As far as Will knew, most magical folk still kept to themselves, and maintained the veil that separated themselves from the Ordinaries. Few Ordinaries could handle the shock of enlightenment without going mad. “Isn’t this rather a risk for the Ordinaries?”
“The Ordinaries here are not enlightened.” Burnside put the fear to rest. “They perceive the magical folk as creative, eccentric, and odd.” He made a wry face as if to saygo figure! “But they can’t quite put their finger on it. The real experiment is the co-mingling of witches and shifters. This never would have been accepted in a purely magical setting. It could only have happened on an Ordinary Campus.”
“Makes total sense to me,” Zani interjected. She hitched her satchel up on her shoulder and tossed her period appropriate feathered hair over her shoulder. There hadn’t been time to style it. It was just part of the cloak’s magic. Will thought she looked fantastic in a close-fitting wrap dress and wooden clogs. Much better than he looked in the tight bell bottoms and pointed-collar polo the other cloak had chosen for him. He didn’t love the look of his platform shoes, either. Burnside had been more prepared. He’d changed into his own clothing from the era. He now looked every inch the natty professor in a corduroy jacket with leather patches at the elbow.
“I was hardly the only magical student in my class, shifter or otherwise,” Zani continued, “but we were so few and far between, we had to stick together. We were far more accepting of each other than the general magic population.”
“Did your social circle include many vampires, then?” Will teased. But he was only half teasing. He was curious if Zani’s open-minded attitude toward vampires went back to her college days.
“No, Will.” She rolled her eyes. “There were no vampires at my school.

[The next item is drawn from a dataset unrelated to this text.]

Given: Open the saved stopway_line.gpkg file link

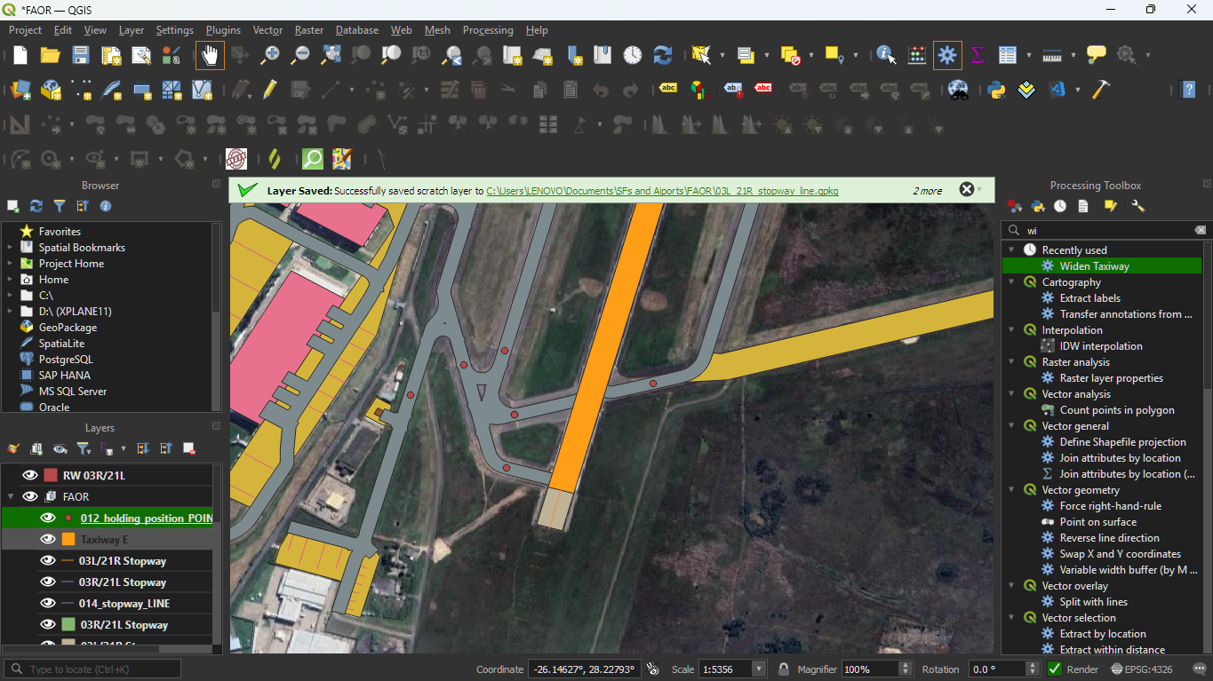Looking at the screenshot, I should (662, 190).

At least not while we were there. Having a vampire at large on a college campus is never an ideal situation. I think we’ve all seen the films.” She touched his arm reassuringly. “I don’t think vampires would have been my thing as an undergrad, anyway.” Her lips twisted as she attempted to repress a smile.
“Who was your type, then?” Will tried to downplay his curiosity by pausing and pretending to read a flyer tacked to a tree. The bottom of it was snipped into fringe and someone had handwritten a phone number onto each scrap. He tore off one and crumpled it absentmindedly in his palm.
“I was into my professors.” Zani cracked a grin, laughing at herself. Burnside stood a little straighter and adjusted his tie. “Are you looking for a roommate in 1978, Will?” Zani gestured at the flyer, and the scrap of paper he was still worrying in his hand.
“You never know!” Will shoved it in his pocket.
As they continued to make progress across campus, Will searched his memory for what he knew about the school. The name Johns Hopkins was familiar to him, not just for the medical research and scientific discoveries the school was famous for. There was a closer connection.
“Wait a moment…” Will stopped in his tracks. “Didn’t Buffalo Westabrook go to college here?” That was the reason the name of the Ordinary school was so familiar to him. Will didn’t think he’d heard him speak of it, but he’d seen the degree hanging in Buffalo’s office.
“Indeed, he did.” Burnside smiled knowingly. “Along with a few others whose names you might recognize.” He pointed at a red brick building, stopping them before they turned the corner and hustling them to a plain, unmarked door. “Come, we’re here. Let’s go to the side entrance to avoid the crowds. They’ll be lining up right about now.”
Once inside, Burnside led them down a corridor that smelled of floor wax and old books. The forest green walls were lined with display cases full of academic treasures from the archaeology and anthropology departments. For an Ordinary school, Will thought it felt quite magical. At last, they reached the lecture hall.